How many times had he traveled this exact route before, from Amaranthine to Highever? A dozen? Possibly more. He still recognized the landmarks. The giant spruce tree at the fork in the road that had been split by lightening a decade earlier. The wooden bridge over the stream that had been Delilah's favorite spot for Cousland Castle hide-and-seek.

Teyrn Cousland had even offered to squire Nathaniel at Highever, but the Arl had politely declined. Now Nathaniel understood why.

Elissa had been quiet for a while, and Nathaniel wondered if she was thinking the same thing.

"Now that we're almost to the castle, and I can't well turn around and go back to Amaranthine in a righteous fury, would you mind telling what we're doing here?" he asked, half-playfully.

But her face was grave. "We need to do a Joining."

Now Nathaniel was concerned. "Whose Joining?"

"You had better just see for yourself."

* * *

"She's having nightmares, but she's alive," Fergus reported, coming out of Cauthrien's room.

"She'll get used to them; we all do," Nathaniel replied.

Fergus pointedly ignored him. Despite Elissa's assurances and entreaties, the Teyrn did not share the trust his sister placed in a Howe. Nathaniel smarted, but found it hard to blame the man completely. Cousland Castle was an empty shell of the happy place he remembered, and that was his father's fault.

The babe in Elissa's arms started to mewl, and she bounced him and pressed him to her chest, attempting to comfort him, to no avail. Fergus held out his arms and she passed the swaddled bundle on; in her brother's arms, the child quieted.
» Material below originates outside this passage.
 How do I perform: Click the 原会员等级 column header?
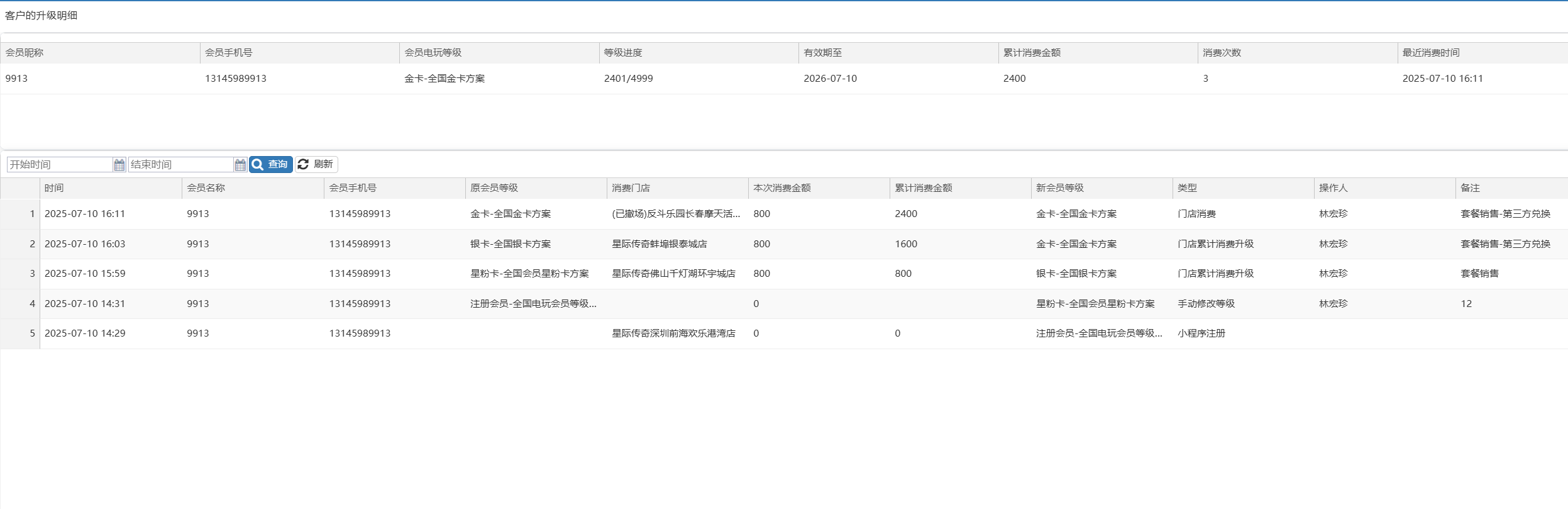[x=494, y=188]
Fergus had always been good with children.

"Are you alright with this?" she asked him, honestly worried that she had finally asked too much of him.

He looked fondly at the child in his arms. "I can think of worse things than having a little boy running around this place."

She smiled, relieved.

Fergus stood and went to Cauthrien's door with the babe. "I should take him to her. Let him be with her, while he can."
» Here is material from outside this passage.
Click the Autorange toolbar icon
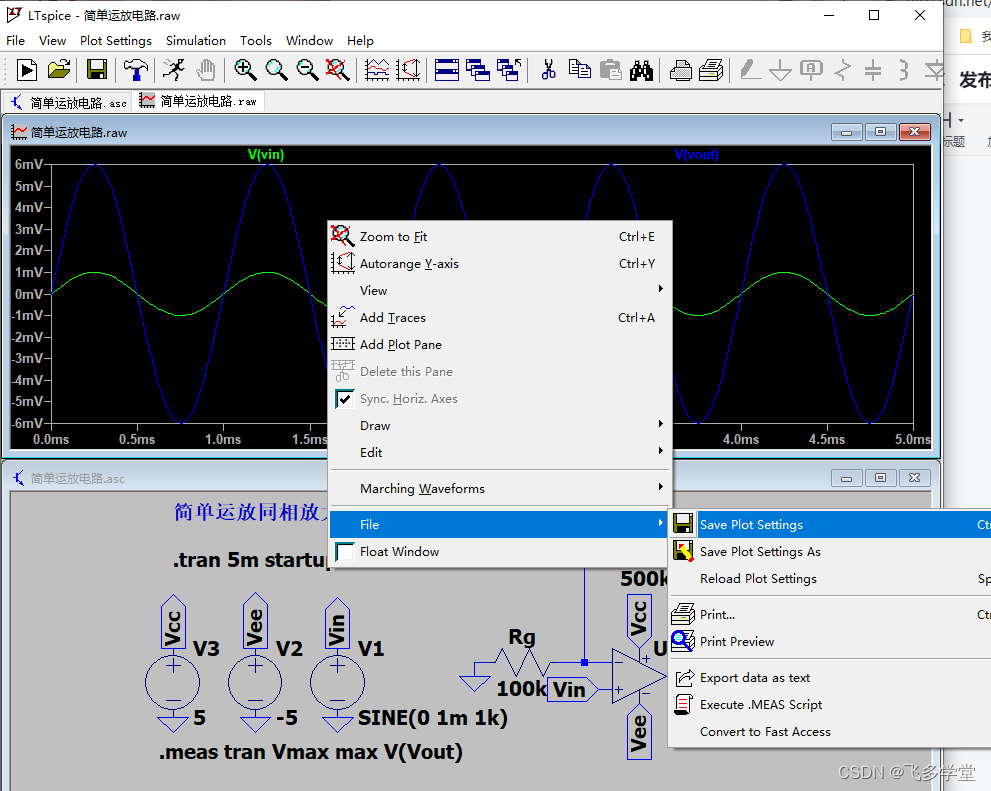The width and height of the screenshot is (991, 791). point(408,69)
The sadness in her brother's voice nearly choked Elissa, reminding her painfully of what exactly she was doing. As the door closed behind Fergus, she turned to Nathaniel, hopeful that he wouldn't see the tears welling up in her eyes.

"Could you manage here for a while? I need to go for a walk."

Without waiting for the answer, she bolted down the hallway and out of sight.


	4. Chapter 3: Screaming at the Sea

Chapter 3: Screaming at the Sea

When Nathaniel finally found her on the bridge, it was hard not to laugh.

The Hero of Ferelden, the Warden Commander, the Queen, sat at the edge of a rickety bridge over the stream, dark hair hanging loose out of its normal neat braiding, bare legs dangling so that her toes almost touched the water. She looked ludicrously young. This was the Elissa that he had remembered and thought lost, the object of Thomas's hopeless crush, the big sister Delilah never had, Bryce Cousland's little spitfire.

It was hard not to laugh. So he did laugh.

She turned to him with sad eyes that brightened a little, he thought, upon seeing him.

"His Grace is looking for you," he said. "Cauthrien may be well enough for us to leave for Amaranthine in the morning."

"The sooner the better, I suppose" she replied, patting bridge next to her, an invitation to sit down. He complied, dangling his own legs over the edge, the tips of his boots cutting a wake in the clear water below.

"Wouldn't it be funny," she said absently, "if, after all this, Loghain Mac Tir's child inherited Highever?"

He stared out at the water, thinking on that for a moment, and broke into a bemused smile. When he looked at her, though, he saw tears running down her cheeks.

"Is this the kind of person I am, Nathaniel?" she sobbed. "Who holds children hostage to keep their parents in line?"

He put a hand on her shoulder. "You _must_ do this," he said firmly. "You cannot trust her. She was loyal to Loghain, she loved him, and you killed him. You can't just send her off with a horse and a bag of sovereigns and expect everything to be okay."

She gave him a sad smile. "I killed your father," she reminded him softly, "and you're loyal to me, aren't you?"

He shook his head, "Only because you conscripted me. You forced my hand, and _then_ you earned my loyalty. You're doing the only thing you can here. And anyway, what kind of a life do you think that child would have, the bastard son of the wrong side of the civil war? You're giving him a life, a good one."

"I bet she's terrified for him," she sighed, "I would be."

"You would never hurt that child, not in a million years. You know that."

"She doesn't know that."

He shrugged. "So she doesn't know. It doesn't change you." He paused, and then, "You're doing the best you can."

She looked up at him again, grateful for that. He tried not to think about how she smelled like flowers. He tried not to think about her hair and her eyes. He tried, but it was hard.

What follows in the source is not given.